▸ THE EXERCISE: Extract the rows from the line holding "Task: Open network signal tray icon" through the end of the rows, inclusive, and repeat them word for word.

Lines of data:
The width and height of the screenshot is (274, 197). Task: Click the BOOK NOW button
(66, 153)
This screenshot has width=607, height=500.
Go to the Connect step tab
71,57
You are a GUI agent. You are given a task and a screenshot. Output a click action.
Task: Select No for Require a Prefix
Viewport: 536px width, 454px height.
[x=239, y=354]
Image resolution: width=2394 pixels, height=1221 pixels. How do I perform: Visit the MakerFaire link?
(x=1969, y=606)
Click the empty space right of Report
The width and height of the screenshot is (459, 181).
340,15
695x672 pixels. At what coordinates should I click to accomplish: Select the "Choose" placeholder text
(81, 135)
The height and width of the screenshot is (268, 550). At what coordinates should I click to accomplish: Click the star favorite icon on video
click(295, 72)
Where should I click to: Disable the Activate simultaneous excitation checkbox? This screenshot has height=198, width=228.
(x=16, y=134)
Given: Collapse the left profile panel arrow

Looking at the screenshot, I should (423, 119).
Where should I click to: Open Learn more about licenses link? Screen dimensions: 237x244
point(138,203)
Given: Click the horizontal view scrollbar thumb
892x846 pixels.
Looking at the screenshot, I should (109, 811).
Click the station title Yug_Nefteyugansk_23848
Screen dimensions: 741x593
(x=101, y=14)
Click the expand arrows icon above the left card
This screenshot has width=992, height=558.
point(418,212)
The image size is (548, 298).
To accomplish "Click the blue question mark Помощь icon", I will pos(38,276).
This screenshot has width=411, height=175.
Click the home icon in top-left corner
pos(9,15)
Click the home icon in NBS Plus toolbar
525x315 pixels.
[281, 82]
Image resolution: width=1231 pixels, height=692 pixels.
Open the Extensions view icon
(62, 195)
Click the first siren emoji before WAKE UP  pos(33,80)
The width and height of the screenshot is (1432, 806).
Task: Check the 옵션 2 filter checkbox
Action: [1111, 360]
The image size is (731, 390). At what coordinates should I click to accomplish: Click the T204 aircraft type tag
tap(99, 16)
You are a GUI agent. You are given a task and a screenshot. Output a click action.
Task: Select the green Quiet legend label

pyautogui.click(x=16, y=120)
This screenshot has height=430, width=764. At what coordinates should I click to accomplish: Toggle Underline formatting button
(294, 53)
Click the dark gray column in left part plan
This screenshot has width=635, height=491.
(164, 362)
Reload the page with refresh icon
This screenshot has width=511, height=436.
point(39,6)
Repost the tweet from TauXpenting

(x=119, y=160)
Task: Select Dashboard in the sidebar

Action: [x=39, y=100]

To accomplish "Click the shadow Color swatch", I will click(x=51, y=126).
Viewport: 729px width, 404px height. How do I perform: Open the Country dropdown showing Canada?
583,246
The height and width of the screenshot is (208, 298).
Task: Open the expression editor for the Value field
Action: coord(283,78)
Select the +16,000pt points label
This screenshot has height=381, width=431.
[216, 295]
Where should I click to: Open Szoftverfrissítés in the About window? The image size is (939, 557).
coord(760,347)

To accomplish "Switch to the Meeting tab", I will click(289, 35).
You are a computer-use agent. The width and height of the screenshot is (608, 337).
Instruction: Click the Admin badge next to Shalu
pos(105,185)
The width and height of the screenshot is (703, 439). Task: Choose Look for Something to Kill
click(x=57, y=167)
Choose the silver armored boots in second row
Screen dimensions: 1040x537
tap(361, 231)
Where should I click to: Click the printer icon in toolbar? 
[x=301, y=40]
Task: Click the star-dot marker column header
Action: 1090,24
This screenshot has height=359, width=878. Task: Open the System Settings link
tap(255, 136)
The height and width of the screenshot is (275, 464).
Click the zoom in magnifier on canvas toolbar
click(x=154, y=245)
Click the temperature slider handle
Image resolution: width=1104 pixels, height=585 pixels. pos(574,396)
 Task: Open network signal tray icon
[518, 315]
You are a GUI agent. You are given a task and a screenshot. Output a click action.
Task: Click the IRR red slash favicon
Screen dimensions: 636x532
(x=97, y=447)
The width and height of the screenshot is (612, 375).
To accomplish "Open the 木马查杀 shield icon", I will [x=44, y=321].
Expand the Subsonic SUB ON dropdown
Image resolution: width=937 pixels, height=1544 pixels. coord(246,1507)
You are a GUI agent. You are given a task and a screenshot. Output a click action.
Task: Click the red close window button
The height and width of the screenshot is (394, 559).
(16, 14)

▸ RESULT:
 Task: Open network signal tray icon
[518, 315]
You are a GUI agent. You are given a task and a screenshot. Output a click action.
Task: Click the IRR red slash favicon
Screen dimensions: 636x532
(x=97, y=447)
The width and height of the screenshot is (612, 375).
To accomplish "Open the 木马查杀 shield icon", I will [x=44, y=321].
Expand the Subsonic SUB ON dropdown
Image resolution: width=937 pixels, height=1544 pixels. coord(246,1507)
You are a GUI agent. You are given a task and a screenshot. Output a click action.
Task: Click the red close window button
The height and width of the screenshot is (394, 559).
(16, 14)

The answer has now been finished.